STEP 5: The Competed Costume

***These are on eBay right now!!! Go bid!! They could use some love but will still kill it among the hordes of store-bought trick or treat threads. Hurry, auctions end Oct 17, 2012 18:54:38 PDT!!!***

To complete the costumes we used black thermal underwear for the jumpsuit. Hope you guys like the result. Have fun.

96 Comments

Hi friends, I'd love to use this pattern to make some clone trooper armor for my kids. I haven't been able to find a clone trooper pattern for kids, but figure I can make this work. Does anyone have any tips on what size to print these? Printing at the original size makes tiny armor parts. The shoulder pads seem about right, but everything else is way too small. Printing them at a larger size means I only get a portion of the armor on the paper. Any tips? Thanks!
hello bro, how are you? Where can I find the molds for this armor?
I've been eyeing this for three years. I finally bought the materials ....now I realize I don't know how to measure and then size the templates!!! Please help!
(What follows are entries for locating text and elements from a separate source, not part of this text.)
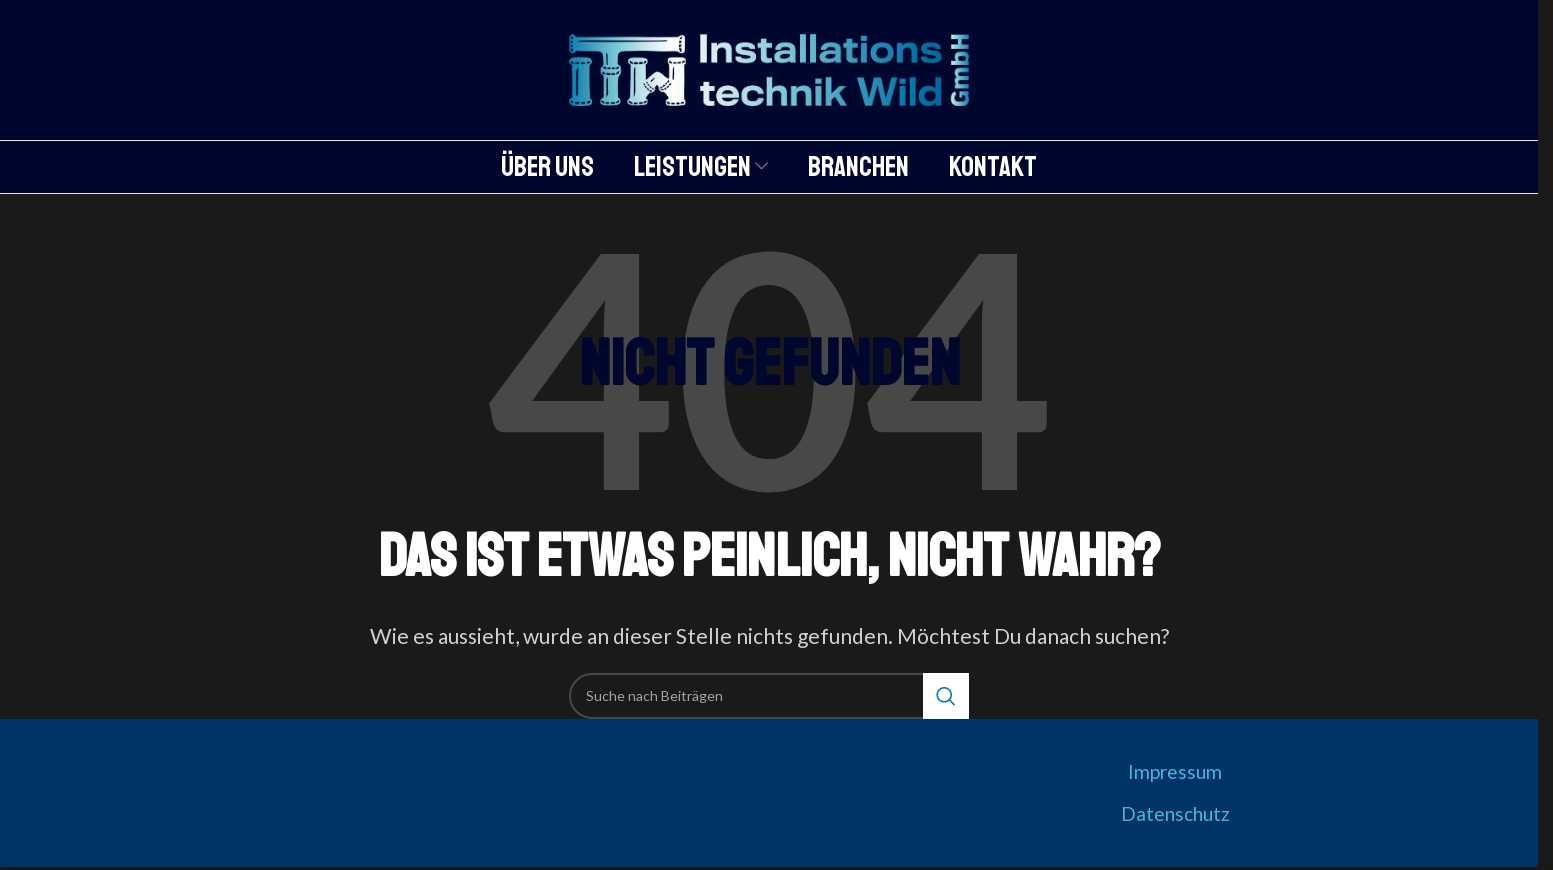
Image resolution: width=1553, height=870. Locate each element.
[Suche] (769, 696)
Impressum (1175, 771)
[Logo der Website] (769, 67)
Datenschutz (1175, 813)
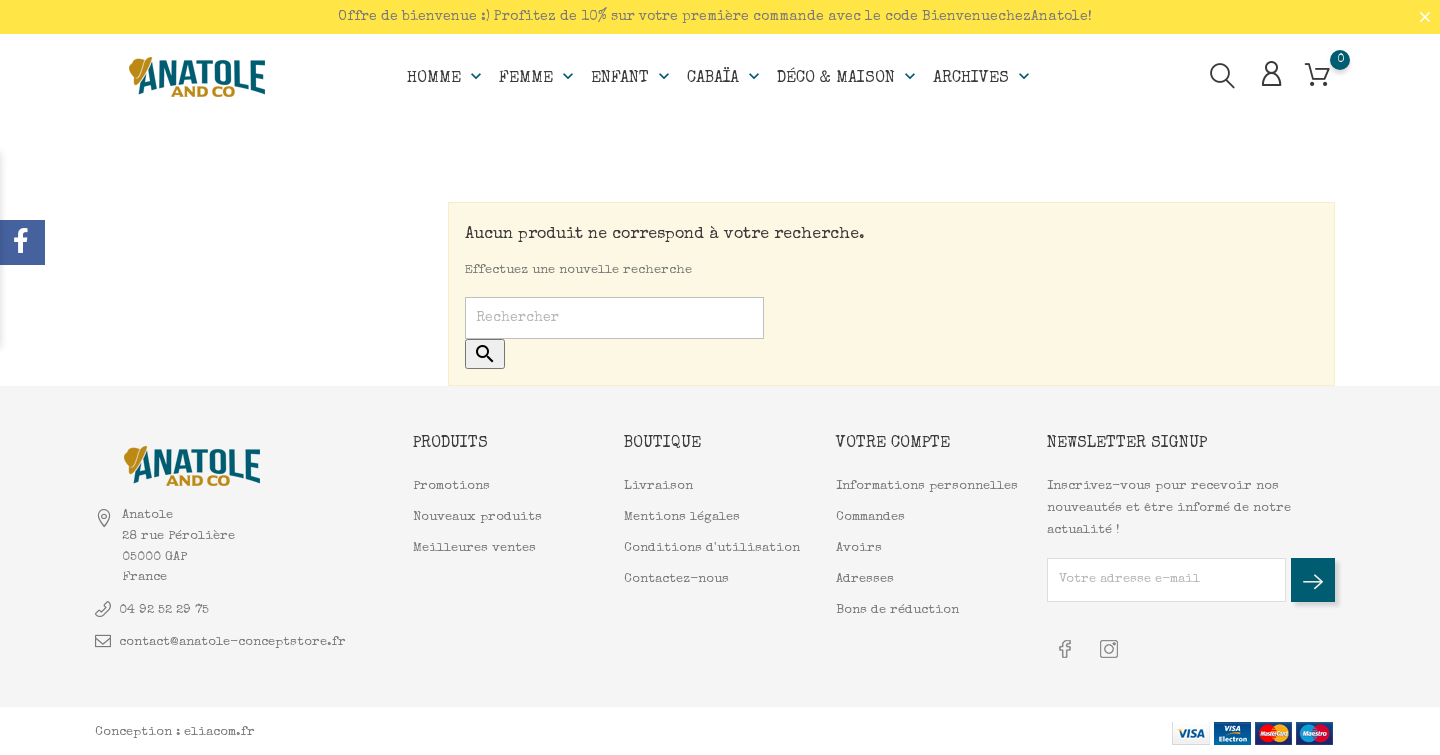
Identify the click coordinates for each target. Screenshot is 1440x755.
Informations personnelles (927, 485)
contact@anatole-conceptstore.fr (232, 641)
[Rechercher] (614, 318)
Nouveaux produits (477, 516)
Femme (538, 76)
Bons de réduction (897, 609)
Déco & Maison (848, 76)
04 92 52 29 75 (164, 609)
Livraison (658, 485)
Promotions (451, 485)
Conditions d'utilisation (712, 547)
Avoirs (859, 547)
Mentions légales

Here are all the PDF template files for the costume. ADOBE ILLUSTRATOR and COREL files each posted in separate comment here too.
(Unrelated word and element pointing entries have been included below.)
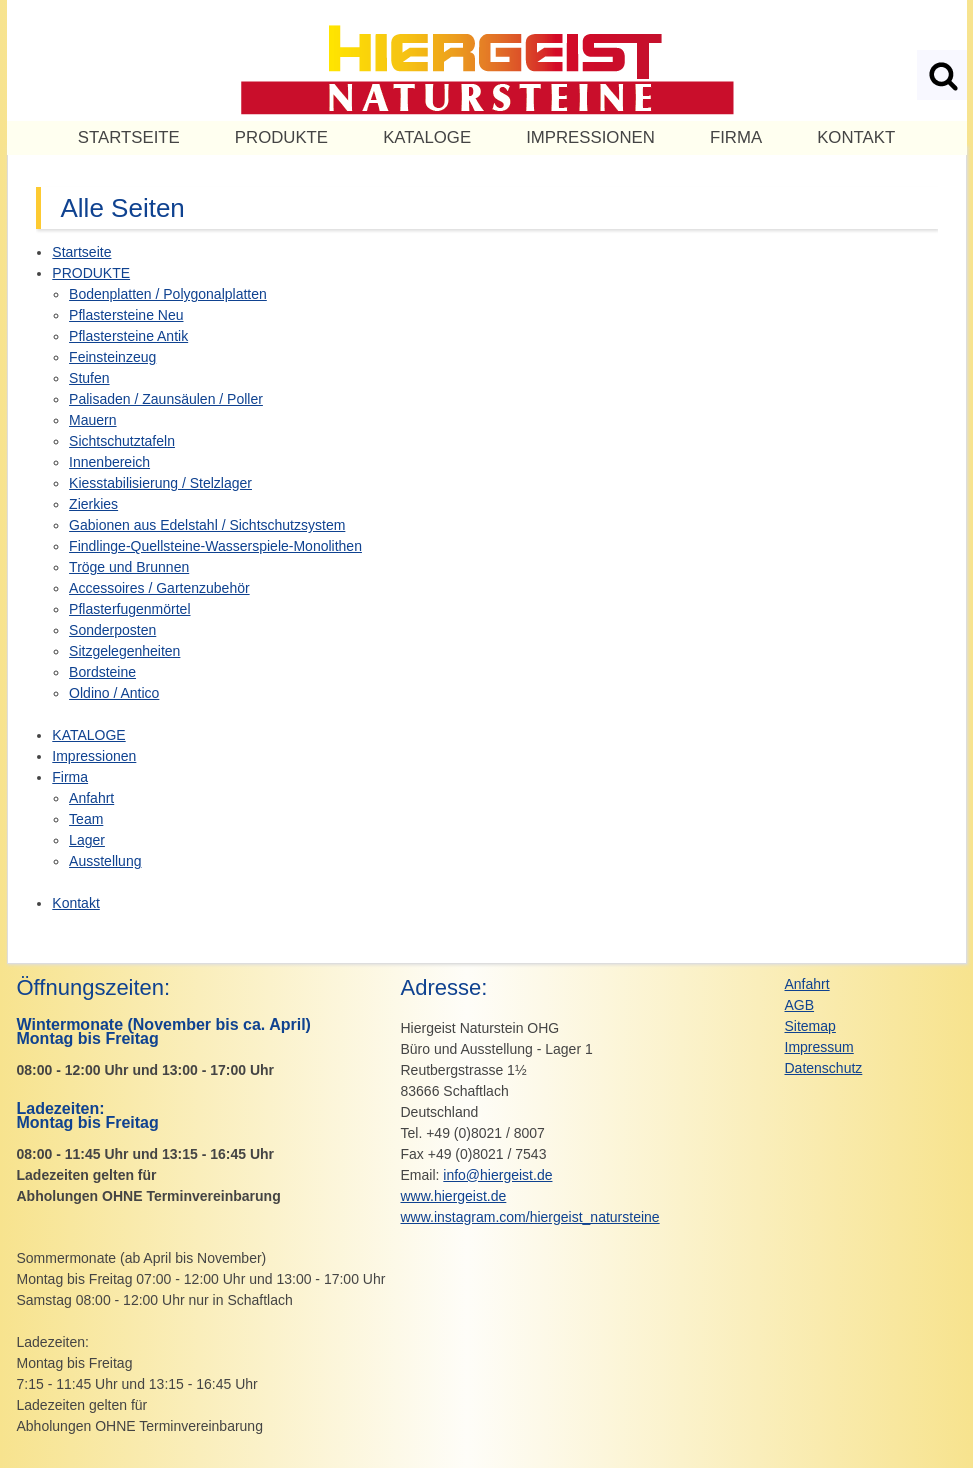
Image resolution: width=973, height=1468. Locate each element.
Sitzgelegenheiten (124, 651)
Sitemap (810, 1026)
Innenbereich (109, 462)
Thank you so much for sharing these!!! Do you know much about inkscape? That's the only program I know of to use these, but I'm not sure how to size them. Any help would be greatly appreciated! (I assume it'll be like old school Word, where you'd print a banner and tape it together after printing?)

Hi jaezoe, I would also love to get the templates as the links here do not seem to work. I'm a new Instructables user as well, so maybe I'm doing something wrong, but am hoping to make this costume for my 3 yr old in time for Halloween. My email is jdsierra71@gmail.com. Thank you so much!

Hi jaezoe, would you mind sending the templates to my email? kristinezreyes@gmail.com Thanks in advance.

I'd love to get the templates but I'm not able to view them could you email them or send a dropbox link cerinarider10@gmail.com

will this template fit a 10 year old?

Depends on his size. Originals were sized to fit my 8 year old who was quite small at the time (about 45 inches tall) so should fit up to about 48 in tall child - AI and Corel files can be scaled as required - unfortunately my work is going crazy right now and I'm on the road so just don't have the time to help with scaling or advising on using AI or Corel - lots of good stuff on the internet on how to use both these products - good luck :)

Hello,

Does tis have to be A3 or A4 i cant wait for replies

Hello,

Does tis have to be A3 or A4 i cant wait for replies

I just finished this for my 9 ½ year old. I scaled the AI templates to 120% and then cut them out and scotch tape them together. I tried 150% scale up, but it ended up too big.

Do you have a pdf of the shoulder pads?

AI and PDF shoulder pad files

PDF shoulder pads.

I do not see the shoulderpad templates

im from argentina , would you mind sending the templates to my email? please !! desalvo.micaela@gmail.com , thanks !

Someone posted templates below in the comments.